Vanuit zijn conservatieve uitgangspunt komt Roberts tot scherpe opmerkingen rond het bloedbad in Blacksburg. Van de aandrang op wapenbeperking die onvermijdelijk na elke schietpartij van deze aard weerklinkt, wil hij niets hebben. Een paar citaten:

"Zodra geweren worden verboden zal de misdaad exploderen. Huishoudens en kwetsbare mensen zullen het vermogen om zich te verdedigen kwijtraken, hetgeen meer inbraken en aanvallen zal uitlokken. Misdaden met messen zullen toenemen, zoals in Groot-Brittannië.

Een verbod op bezit van geweren zal een nieuwe industrie voor criminelen scheppen - vuurwapensmokkel en verkoop op de zwarte markt. De politie zal undercover-operaties op touw zetten en zich als zwarthandelaren in wapens opstellen, om burgers in de val te lokken die uit angst en dreiging zich van middelen voor persoonlijke veiligheid willen verzekeren."

Hij kijkt terug en constateert: "Geweren zijn er al een hele tijd, maar deze krankzinnige schietpartijen zijn een nieuwe ontwikkeling die wijzen naar een cultuur die faalt in het produceren van mensen met verantwoordelijkheidsbesef en zelfbeheersing. Toen ik een kind was, kon een jongere naar de winkel gaan en een geweer kopen, Er waren geen beperkingen. Als een kind zo jong was dat die niet over de toonbank kon kijken, dan belde de eigenaar misschien de ouders voor goedkeuring.

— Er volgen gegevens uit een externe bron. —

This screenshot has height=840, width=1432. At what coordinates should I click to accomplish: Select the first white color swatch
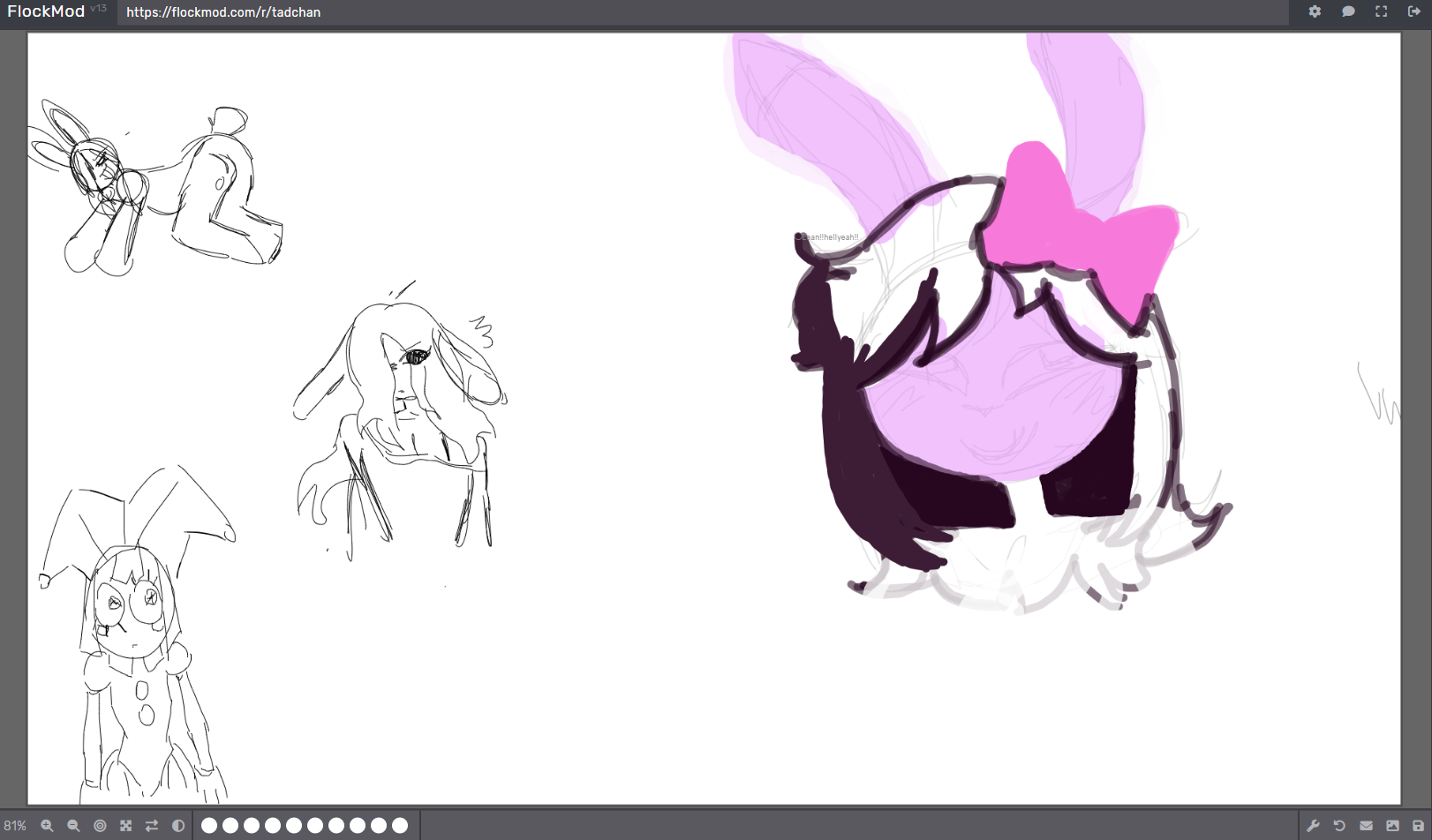209,826
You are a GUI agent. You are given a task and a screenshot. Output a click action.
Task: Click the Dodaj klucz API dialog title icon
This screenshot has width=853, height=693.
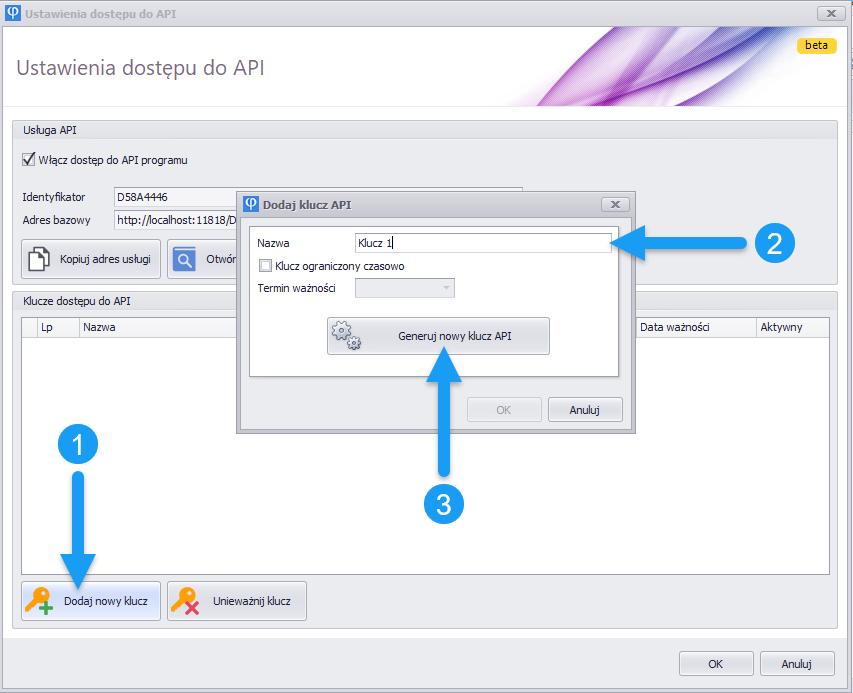[x=250, y=204]
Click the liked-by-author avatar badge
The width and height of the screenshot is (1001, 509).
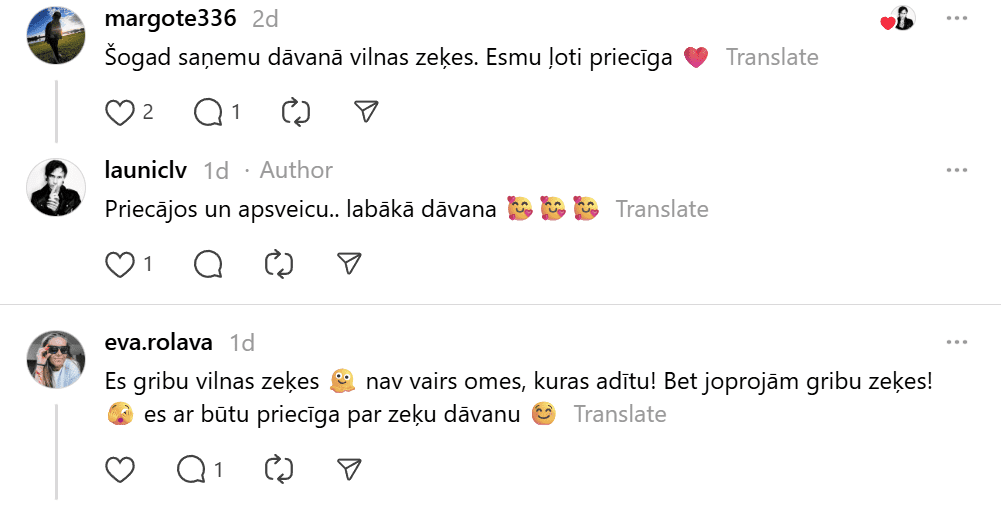click(899, 19)
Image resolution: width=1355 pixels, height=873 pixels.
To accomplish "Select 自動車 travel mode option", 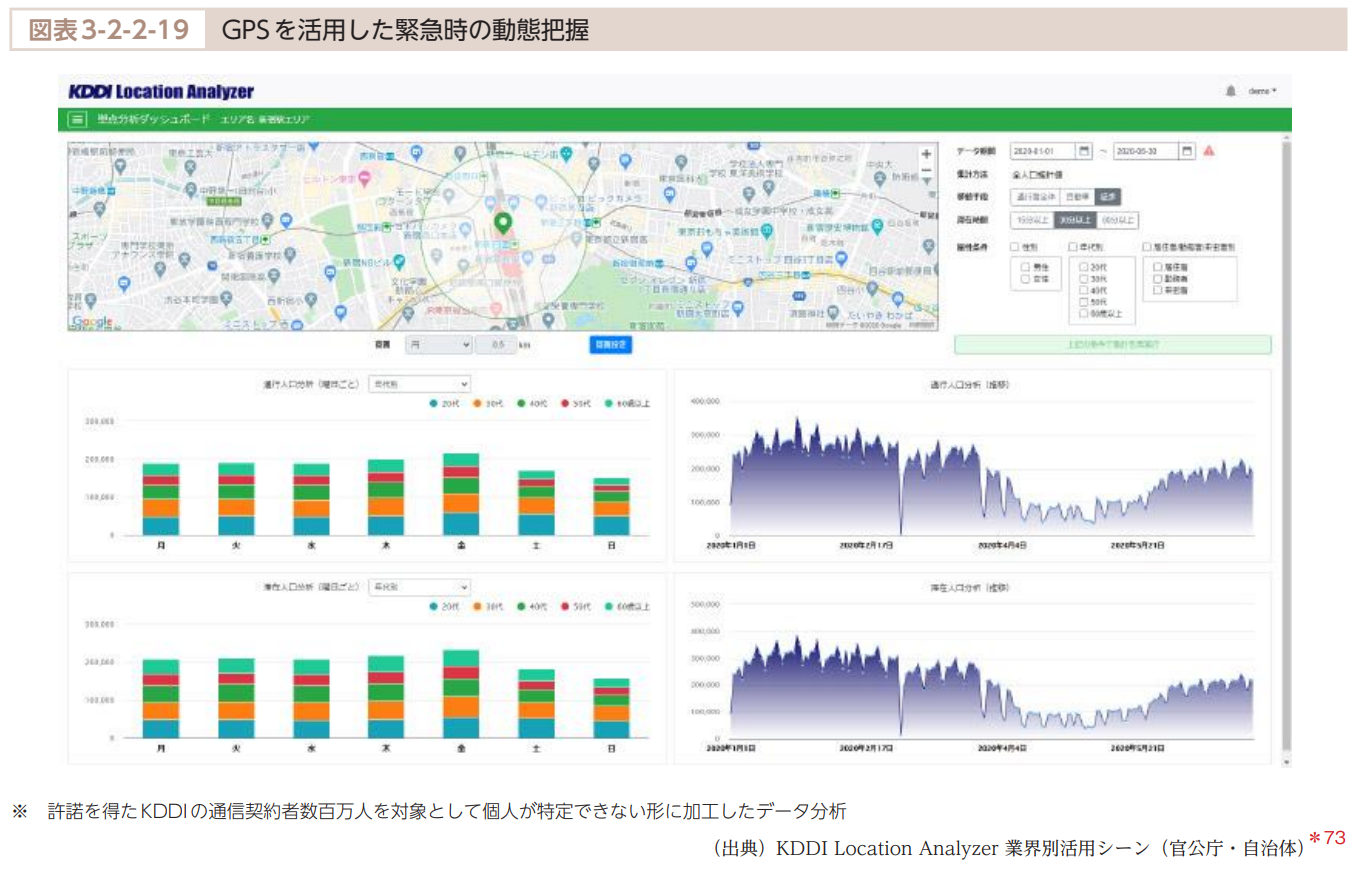I will 1076,197.
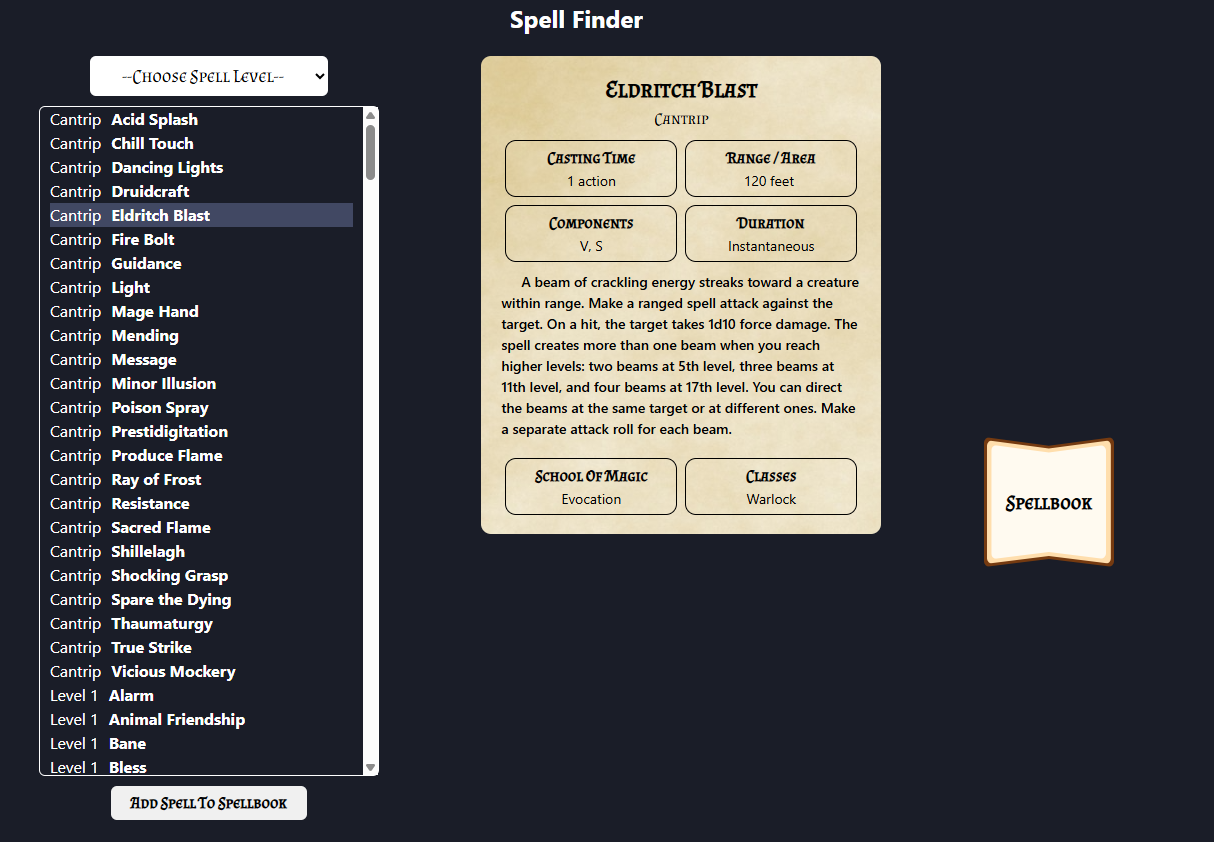Click the spell list scrollbar up arrow

pos(371,114)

We hadden allemaal geweren, en we schoten nooit op onszelf of op anderen. (...) Mijn grootmoeder maakte zich nooit zorgen over me, totdat ik een paard kreeg - een veel gevaarlijker ding in haar ogen dan een geweer."

De nostalgie naar een kleinsteeds fatsoenlijk Amerika is onmiskenbaar, en meer dan een beetje naïef. De conservatieve normen-en-waarden-ondertoon is bijna tastbaar. Maar hij heeft gelijk dat de kern van de zaak niet ligt in de wapens, maar in de mensen - en in de maatschappij.

Hij zegt verder: "De verandering zit in het gedrag van mensen, niet in de aanwezigheid van schietwapens. Het verbieden van schietwapens pakt de oorzaken van willekeurig geweld niet aan. We moeten de oorzaak vinden van de ziekte in onze maatschappij die mensen produceert die hun problemen aanpakken door anderen te doden." Dat lijkt me niet onjuist.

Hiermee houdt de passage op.